__ABOUT THIS TASK__
For the entries below, return the line holding "Image resolution: width=328" together with all lines after it, unchanged, and leave every picture out.

Dataset entries:

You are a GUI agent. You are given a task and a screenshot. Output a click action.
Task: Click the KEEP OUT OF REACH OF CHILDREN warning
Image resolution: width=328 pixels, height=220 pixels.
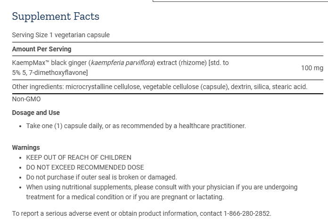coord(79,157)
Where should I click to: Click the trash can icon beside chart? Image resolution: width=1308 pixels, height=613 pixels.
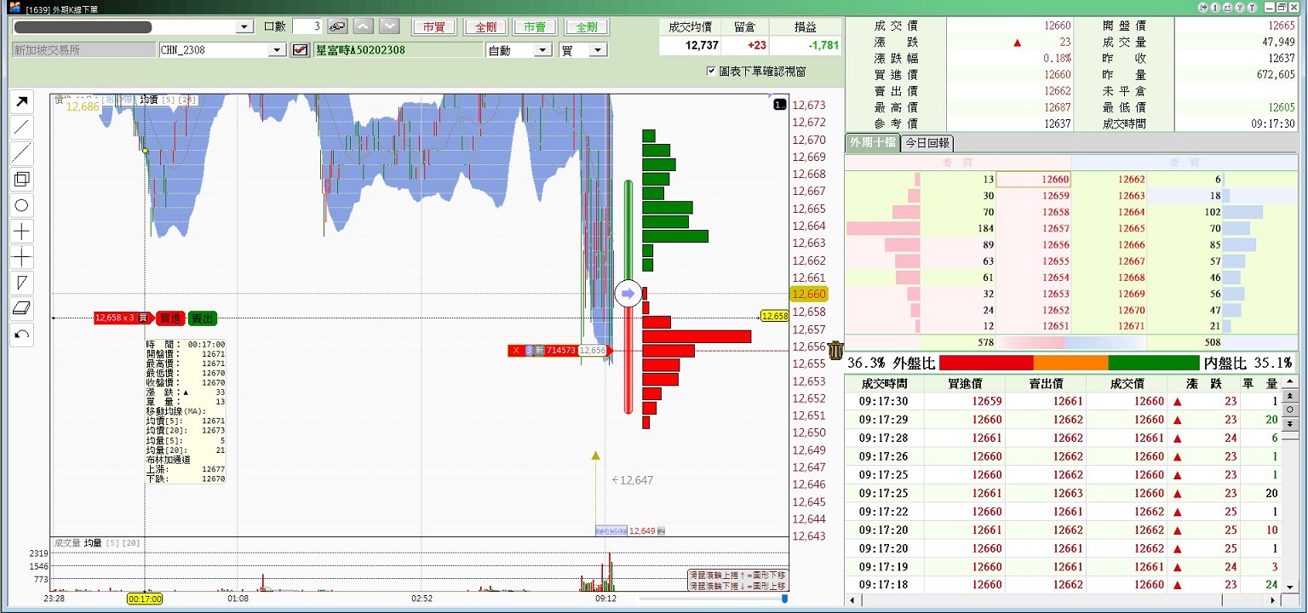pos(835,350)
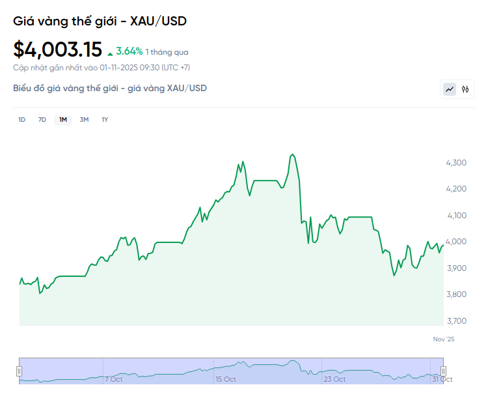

__RESPONSE__
Image resolution: width=328 pixels, height=220 pixels.
coord(79,157)
Where should I click to: Click the trash can icon beside chart? Image resolution: width=1308 pixels, height=613 pixels.
pos(835,350)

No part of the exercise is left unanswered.